Martedì prossimo, Homayoun Sabetara, iraniano di 60 anni affetto da cancro, comparirà nuovamente in tribunale a Salonicco, Grecia. Detenuto da tre anni, è stato arrestato nel 2021 mentre tentava di lasciare l’Iran per raggiungere le sue figlie in Germania.
Guidava un’auto con altre sette persone a bordo ed è stato accusato di contrabbando, senza essere pienamente consapevole delle conseguenze. La figlia Mahtab, che si batte da anni per la sua liberazione, descrive il processo come un calvario che prosciuga le risorse mentali degli imputati e delle loro famiglie, causando un collasso psicologico.
Le Ong giocano un ruolo fondamentale nel sostenere la battaglia legale, coprendo le spese di viaggio e difesa legale, altrimenti impossibili da sostenere autonomamente.
All’inizio di settembre la Ong Medico International ha presentato a Francoforte un nuovo fondo chiamato “Fondo per la libertà di movimento”, destinato a finanziare l’assistenza legale a persone come Sabetara, che si trovano a essere incriminate per “crimini di solidarietà”.
Valeria Hänsel dell’Ong afferma che molti rifugiati, soprattutto in Grecia, sono spesso etichettati come trafficanti e condannati a pene severe, superiori persino a quelle per omicidio. Secondo il rapporto di Borderline Europa, oltre 2.000 persone sono incarcerate in Grecia con l’accusa di favoreggiamento all’ingresso non autorizzato.
La maggior parte degli accusati sono rifugiati, molti dei quali affrontano processi rapidi della durata media di 30 minuti, con pene detentive che raggiungono in media i 46 anni e multe che superano i 300.000 euro. Hänsel sottolinea che la scarsa qualità delle traduzioni durante i processi rende difficile per gli imputati comprendere pienamente le accuse contro di loro.

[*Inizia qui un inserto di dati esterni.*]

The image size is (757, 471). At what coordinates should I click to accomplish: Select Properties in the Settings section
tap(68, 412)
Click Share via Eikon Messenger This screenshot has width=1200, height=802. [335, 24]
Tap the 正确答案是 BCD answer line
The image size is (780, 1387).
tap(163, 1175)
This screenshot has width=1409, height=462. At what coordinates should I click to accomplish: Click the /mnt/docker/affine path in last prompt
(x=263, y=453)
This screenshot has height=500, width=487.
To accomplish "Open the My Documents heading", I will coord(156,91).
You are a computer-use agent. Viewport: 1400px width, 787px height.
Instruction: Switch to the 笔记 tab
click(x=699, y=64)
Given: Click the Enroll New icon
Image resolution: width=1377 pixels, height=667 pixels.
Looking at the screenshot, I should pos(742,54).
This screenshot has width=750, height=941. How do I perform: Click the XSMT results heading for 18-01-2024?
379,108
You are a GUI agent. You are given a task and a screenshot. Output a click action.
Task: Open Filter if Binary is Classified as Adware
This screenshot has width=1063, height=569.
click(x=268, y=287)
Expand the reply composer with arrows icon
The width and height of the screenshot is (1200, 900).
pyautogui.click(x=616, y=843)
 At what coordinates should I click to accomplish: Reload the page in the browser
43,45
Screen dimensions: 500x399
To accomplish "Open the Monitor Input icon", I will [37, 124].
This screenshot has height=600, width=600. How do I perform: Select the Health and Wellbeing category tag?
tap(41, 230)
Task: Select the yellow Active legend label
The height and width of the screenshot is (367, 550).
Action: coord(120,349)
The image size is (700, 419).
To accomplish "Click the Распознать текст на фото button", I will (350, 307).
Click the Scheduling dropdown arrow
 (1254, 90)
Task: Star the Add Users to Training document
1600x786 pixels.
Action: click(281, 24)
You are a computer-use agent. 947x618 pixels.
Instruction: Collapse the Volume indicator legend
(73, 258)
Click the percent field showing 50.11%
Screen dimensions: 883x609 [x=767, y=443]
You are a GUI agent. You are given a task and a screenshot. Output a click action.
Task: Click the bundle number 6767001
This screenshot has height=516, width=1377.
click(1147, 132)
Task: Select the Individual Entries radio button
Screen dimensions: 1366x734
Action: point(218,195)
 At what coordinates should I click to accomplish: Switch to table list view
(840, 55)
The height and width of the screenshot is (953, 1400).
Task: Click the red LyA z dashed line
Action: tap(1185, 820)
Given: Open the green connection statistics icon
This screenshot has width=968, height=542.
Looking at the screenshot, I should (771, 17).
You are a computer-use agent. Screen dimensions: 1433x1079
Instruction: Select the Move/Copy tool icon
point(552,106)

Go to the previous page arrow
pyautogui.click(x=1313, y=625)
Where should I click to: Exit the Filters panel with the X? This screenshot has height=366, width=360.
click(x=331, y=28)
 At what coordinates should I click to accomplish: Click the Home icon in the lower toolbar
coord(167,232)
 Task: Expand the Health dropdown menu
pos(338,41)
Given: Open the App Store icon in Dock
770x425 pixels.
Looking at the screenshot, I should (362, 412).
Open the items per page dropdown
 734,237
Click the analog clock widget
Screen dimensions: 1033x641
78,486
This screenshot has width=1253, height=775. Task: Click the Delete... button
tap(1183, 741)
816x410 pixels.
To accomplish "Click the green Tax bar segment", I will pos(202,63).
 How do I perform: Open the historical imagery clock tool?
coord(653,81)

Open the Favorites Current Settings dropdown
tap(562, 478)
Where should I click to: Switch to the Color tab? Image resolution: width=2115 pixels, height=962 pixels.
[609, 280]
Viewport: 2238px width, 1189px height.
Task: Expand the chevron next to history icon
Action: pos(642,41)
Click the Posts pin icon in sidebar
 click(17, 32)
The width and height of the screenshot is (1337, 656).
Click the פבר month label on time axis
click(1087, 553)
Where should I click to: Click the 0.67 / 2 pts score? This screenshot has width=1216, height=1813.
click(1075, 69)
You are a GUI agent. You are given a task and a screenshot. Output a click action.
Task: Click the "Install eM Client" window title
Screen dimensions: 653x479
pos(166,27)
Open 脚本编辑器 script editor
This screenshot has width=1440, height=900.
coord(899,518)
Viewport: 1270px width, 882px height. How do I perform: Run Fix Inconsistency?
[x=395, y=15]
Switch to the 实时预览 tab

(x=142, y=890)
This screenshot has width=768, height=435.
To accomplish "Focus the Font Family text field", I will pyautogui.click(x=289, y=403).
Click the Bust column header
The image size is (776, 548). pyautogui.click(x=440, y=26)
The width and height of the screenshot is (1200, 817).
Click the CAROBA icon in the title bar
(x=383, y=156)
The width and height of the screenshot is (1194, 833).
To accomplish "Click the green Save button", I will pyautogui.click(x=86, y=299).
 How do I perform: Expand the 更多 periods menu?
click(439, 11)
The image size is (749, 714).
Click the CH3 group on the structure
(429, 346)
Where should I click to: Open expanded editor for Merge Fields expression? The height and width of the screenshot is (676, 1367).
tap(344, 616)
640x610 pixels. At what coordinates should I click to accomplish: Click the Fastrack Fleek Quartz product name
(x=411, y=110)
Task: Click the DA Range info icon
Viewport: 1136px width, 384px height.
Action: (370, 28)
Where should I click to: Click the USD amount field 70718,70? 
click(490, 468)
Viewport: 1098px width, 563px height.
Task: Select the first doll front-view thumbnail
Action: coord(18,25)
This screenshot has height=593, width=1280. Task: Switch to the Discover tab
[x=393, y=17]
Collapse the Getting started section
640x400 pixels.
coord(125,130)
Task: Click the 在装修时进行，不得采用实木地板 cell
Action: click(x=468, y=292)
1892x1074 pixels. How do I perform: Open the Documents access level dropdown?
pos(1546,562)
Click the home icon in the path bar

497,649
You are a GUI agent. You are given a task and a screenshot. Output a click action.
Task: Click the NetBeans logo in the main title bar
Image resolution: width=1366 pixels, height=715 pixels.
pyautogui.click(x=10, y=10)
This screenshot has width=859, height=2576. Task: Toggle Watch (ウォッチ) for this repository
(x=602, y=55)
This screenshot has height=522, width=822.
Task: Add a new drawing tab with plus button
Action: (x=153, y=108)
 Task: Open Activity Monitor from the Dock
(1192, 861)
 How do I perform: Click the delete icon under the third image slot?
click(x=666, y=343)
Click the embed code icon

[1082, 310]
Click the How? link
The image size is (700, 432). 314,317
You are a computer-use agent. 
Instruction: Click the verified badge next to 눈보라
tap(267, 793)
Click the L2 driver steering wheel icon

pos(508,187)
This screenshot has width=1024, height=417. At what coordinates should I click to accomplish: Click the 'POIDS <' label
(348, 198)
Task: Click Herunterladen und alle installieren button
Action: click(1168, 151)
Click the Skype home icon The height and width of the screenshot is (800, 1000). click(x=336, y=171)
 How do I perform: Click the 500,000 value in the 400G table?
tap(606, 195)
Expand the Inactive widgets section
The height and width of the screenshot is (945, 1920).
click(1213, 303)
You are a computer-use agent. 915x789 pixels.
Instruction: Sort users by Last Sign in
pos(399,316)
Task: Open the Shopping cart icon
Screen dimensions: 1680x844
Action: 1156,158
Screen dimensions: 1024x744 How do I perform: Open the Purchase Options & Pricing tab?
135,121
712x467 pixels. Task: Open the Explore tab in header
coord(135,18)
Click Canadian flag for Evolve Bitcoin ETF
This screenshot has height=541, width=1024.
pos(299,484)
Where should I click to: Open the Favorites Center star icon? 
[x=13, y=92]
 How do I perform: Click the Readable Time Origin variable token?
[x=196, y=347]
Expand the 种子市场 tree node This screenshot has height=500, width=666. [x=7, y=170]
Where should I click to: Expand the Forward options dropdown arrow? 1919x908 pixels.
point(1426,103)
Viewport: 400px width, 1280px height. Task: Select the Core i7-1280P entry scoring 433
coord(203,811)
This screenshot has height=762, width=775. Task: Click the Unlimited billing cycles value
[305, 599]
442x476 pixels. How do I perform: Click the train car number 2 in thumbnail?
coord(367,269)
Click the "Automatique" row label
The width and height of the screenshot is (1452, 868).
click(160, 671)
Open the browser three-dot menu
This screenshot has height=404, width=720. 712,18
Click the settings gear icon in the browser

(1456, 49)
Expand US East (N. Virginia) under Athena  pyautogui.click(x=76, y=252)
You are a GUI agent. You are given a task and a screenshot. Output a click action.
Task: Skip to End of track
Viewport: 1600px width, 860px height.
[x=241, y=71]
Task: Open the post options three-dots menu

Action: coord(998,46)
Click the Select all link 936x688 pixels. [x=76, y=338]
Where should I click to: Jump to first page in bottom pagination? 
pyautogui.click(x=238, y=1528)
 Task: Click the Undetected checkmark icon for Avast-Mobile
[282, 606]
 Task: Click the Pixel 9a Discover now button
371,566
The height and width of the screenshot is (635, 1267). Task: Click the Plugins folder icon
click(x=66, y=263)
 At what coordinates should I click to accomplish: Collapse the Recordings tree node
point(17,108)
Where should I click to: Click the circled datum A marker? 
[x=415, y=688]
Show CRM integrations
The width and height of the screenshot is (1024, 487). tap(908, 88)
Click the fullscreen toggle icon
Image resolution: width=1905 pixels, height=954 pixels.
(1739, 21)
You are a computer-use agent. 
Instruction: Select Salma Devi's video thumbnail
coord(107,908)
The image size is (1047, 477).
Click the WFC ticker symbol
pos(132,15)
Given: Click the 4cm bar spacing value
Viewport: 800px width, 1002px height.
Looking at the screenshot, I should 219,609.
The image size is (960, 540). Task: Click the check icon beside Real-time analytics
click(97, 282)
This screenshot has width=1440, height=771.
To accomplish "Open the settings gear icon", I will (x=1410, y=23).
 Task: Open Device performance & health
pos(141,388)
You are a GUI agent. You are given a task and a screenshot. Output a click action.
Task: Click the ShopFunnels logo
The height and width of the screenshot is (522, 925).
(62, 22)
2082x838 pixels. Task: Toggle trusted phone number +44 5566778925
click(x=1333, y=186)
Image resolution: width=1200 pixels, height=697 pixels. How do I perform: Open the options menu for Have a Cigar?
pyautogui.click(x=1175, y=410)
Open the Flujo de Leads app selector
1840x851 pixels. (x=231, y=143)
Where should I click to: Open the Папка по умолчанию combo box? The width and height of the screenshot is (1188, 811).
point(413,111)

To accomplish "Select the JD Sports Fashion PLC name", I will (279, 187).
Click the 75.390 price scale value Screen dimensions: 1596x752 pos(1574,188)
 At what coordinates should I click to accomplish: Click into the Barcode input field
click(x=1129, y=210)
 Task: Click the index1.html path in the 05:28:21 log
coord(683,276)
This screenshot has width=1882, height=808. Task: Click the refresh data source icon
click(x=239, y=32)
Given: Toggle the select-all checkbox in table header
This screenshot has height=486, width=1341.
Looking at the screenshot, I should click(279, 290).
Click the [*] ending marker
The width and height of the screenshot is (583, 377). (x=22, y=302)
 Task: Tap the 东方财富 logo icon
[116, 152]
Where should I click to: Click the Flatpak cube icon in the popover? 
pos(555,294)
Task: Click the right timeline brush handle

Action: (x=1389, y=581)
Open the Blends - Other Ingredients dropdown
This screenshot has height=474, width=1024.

La situazione si estende anche a Italia, Spagna e Inghilterra, dove quasi ogni nave di rifugiati vede almeno una persona arrestata con l’accusa di aver facilitato l’ingresso illegale. Medico riferisce che in Italia circa 3.200 persone sono state incriminate dal 2013, mentre in Spagna, solo nel 2022 e 2023, si contano circa 500 casi. Tuttavia, il numero reale potrebbe essere molto più alto.

Uno dei casi più noti è quello degli “El Hiblu 3”, tre giovani della Guinea e della Costa d’Avorio accusati a Malta di atti terroristici per aver mediato tra il capitano di una nave e i migranti a bordo, dopo che il capitano aveva cercato di riportarli illegalmente in Libia.
Il loro avvocato, Neil Falzon, che li rappresenta da cinque anni, denuncia che i giovani non comprendono perché siano trattati come terroristi, considerando che hanno agito come mediatori. La loro vita è stata stravolta, e ora rischiano l’ergastolo.
Falzon critica il processo, che a suo avviso serve come dimostrazione politica da parte del governo maltese per mostrare agli altri Stati membri dell’UE di essere un solido custode dei confini meridionali.
Nonostante l’opposizione, il tribunale ha respinto l’obiezione e si attende la data dell’appello, prevista per novembre. L’avvocato teme che il governo maltese possa presto intraprendere azioni per limitare ulteriormente le attività delle ONG che difendono i diritti dei rifugiati.
La tendenza a perseguire migranti e chi li aiuta è una realtà che si sta diffondendo in tutta l’UE, e le organizzazioni per i diritti umani ne parlano da anni. In molti casi, Stati membri dell’UE interpretano l’assistenza ai rifugiati come traffico di esseri umani, anche quando non vi è scambio di denaro, e lo puniscono con pene severe.
Alcuni recenti sviluppi giudiziari, tuttavia, hanno riacceso un po’ di speranza. In Italia e Grecia, ad esempio, i processi contro alcuni sopravvissuti e soccorritori marittimi, come quelli della nave “Iuventa” o i sopravvissuti del naufragio di Pylos, sono stati sospesi. Questi segnali positivi, però, restano isolati, e il futuro di molte cause è ancora incerto.
Alla fine di agosto, 15 Ong, tra cui Amnesty International e Medici Senza Frontiere, hanno sollecitato il governo tedesco a intervenire per fermare questa situazione. L’Unione Europea sta lavorando a una nuova direttiva sulla responsabilità penale per il favoreggiamento dell’ingresso illegale, ma le Ong temono che la bozza attuale non offra sufficienti garanzie legali, lasciando spazio a ulteriori criminalizzazioni dei difensori dei diritti umani e dei rifugiati stessi.